» Exercise requirements
Starting at the line that holds "You are a GUI", quote every line through the end of the records, both boundary lines included. Omit the pictures.

━━━ Information given ━━━

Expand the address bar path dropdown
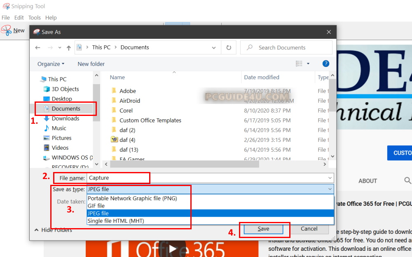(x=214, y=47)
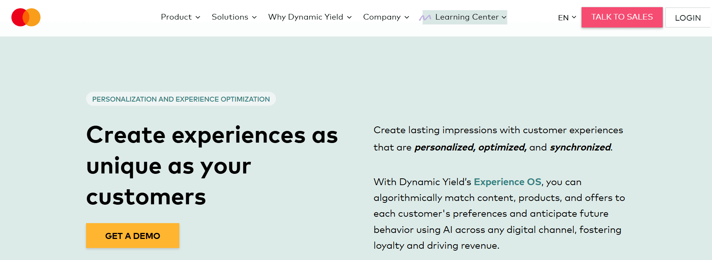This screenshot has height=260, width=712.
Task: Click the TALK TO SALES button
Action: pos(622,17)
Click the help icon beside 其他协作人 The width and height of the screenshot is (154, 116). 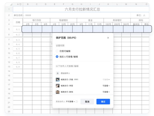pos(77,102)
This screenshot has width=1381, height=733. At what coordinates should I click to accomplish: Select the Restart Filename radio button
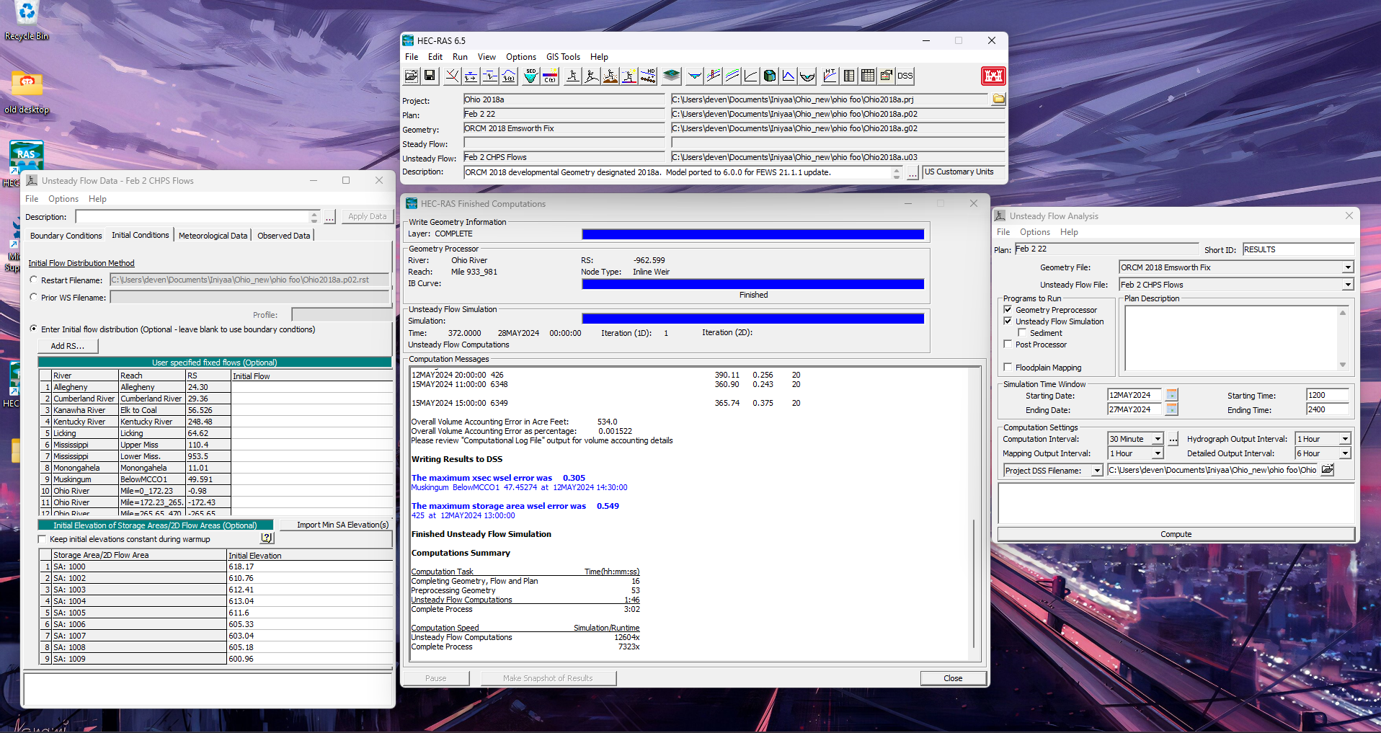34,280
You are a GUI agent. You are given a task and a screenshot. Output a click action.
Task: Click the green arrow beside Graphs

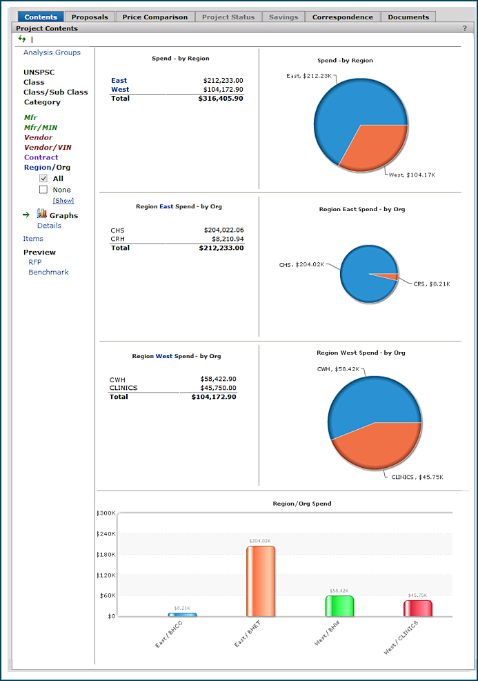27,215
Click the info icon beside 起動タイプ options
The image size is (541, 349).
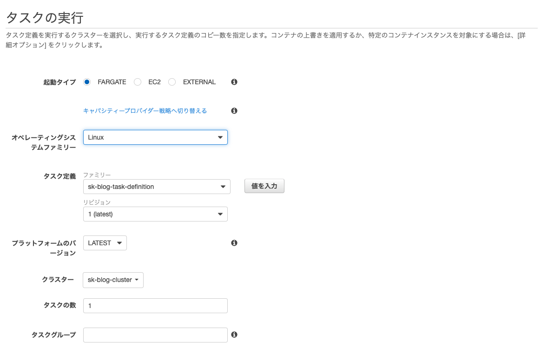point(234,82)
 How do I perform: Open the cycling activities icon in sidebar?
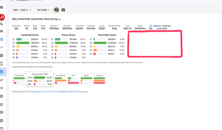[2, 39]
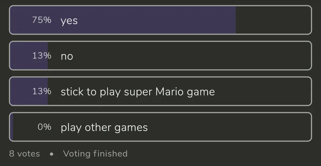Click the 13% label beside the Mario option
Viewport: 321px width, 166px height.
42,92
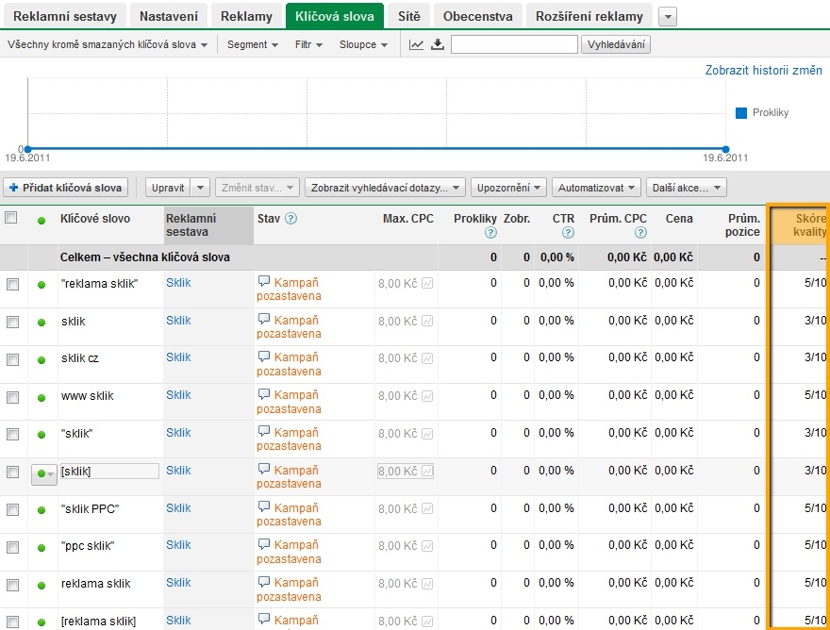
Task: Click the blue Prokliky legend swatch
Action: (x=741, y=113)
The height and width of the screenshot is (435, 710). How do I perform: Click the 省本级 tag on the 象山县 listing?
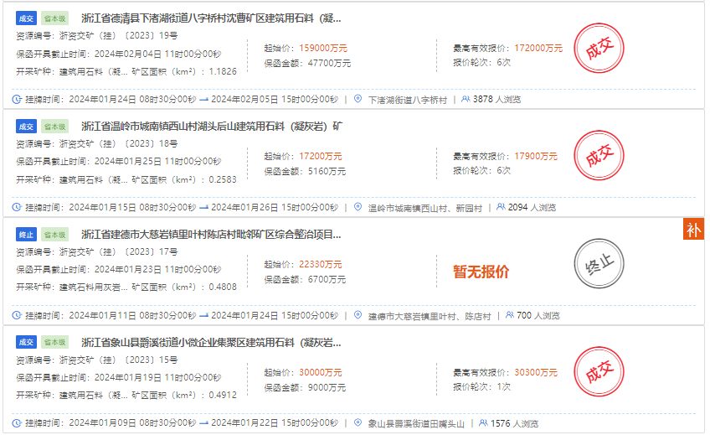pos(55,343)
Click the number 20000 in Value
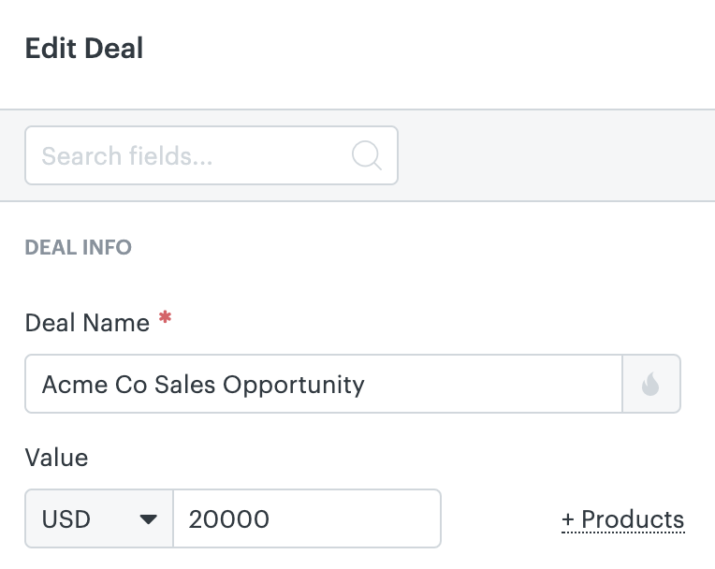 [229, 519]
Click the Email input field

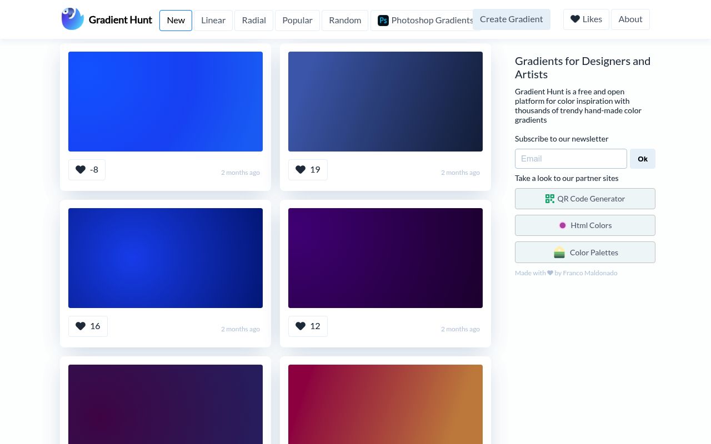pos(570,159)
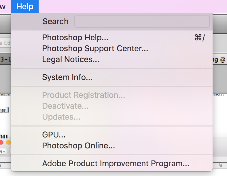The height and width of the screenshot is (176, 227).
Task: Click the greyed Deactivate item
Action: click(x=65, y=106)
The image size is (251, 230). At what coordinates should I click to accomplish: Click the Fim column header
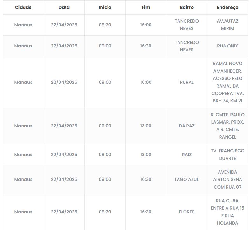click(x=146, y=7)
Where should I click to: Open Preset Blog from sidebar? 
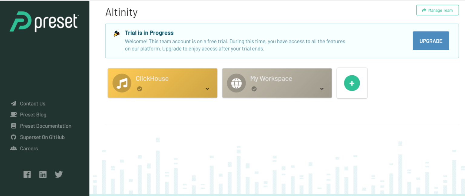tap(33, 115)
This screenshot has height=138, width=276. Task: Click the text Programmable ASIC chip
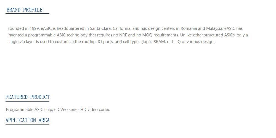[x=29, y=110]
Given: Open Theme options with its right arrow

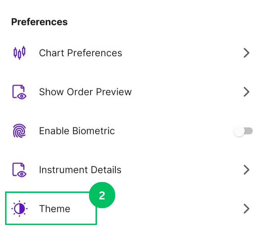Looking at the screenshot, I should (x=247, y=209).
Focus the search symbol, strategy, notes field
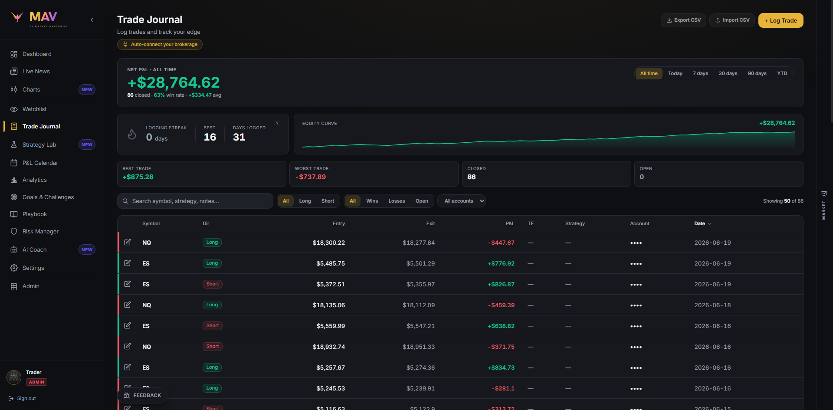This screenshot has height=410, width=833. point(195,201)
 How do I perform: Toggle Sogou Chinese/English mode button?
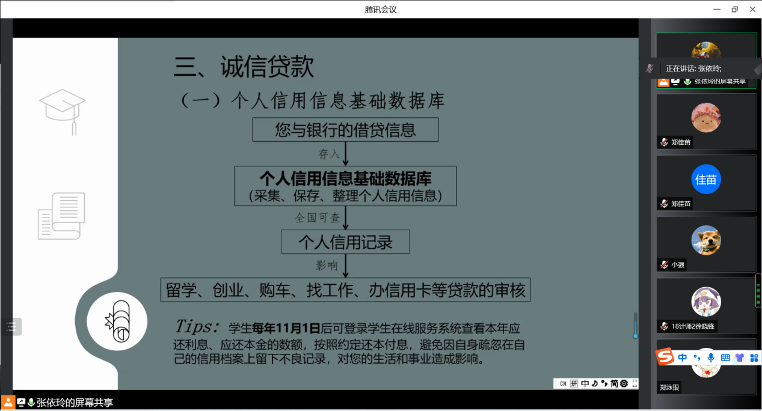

━━━

» Answer space
You are a GUI agent. You are given a task and a screenshot. Output a click action.
Task: Click the green arrow beside Graphs

27,215
Click the info icon beside 起動タイプ options
The image size is (541, 349).
point(234,82)
 How do I perform: Open the cycling activities icon in sidebar?
[2, 39]
Click the 13% label beside the Mario option
Viewport: 321px width, 166px height.
42,92
Task: Click the blue Prokliky legend swatch
Action: (x=741, y=113)
The height and width of the screenshot is (435, 710). How do I perform: Click the 省本级 tag on the 象山县 listing?
pos(55,343)
Click the number 20000 in Value
 [229, 519]
Click the Email input field

pos(570,159)
The height and width of the screenshot is (176, 227).
Task: Click the greyed Deactivate item
Action: click(x=65, y=106)
The image size is (251, 230). At what coordinates should I click to accomplish: Click the Fim column header
click(x=146, y=7)
Where should I click to: Open Preset Blog from sidebar? 
tap(33, 115)
This screenshot has height=138, width=276. Task: Click the text Programmable ASIC chip
[x=29, y=110]
Given: Open Theme options with its right arrow

Looking at the screenshot, I should (x=247, y=209).
Focus the search symbol, strategy, notes field
This screenshot has height=410, width=833. point(195,201)
 How do I perform: Toggle Sogou Chinese/English mode button?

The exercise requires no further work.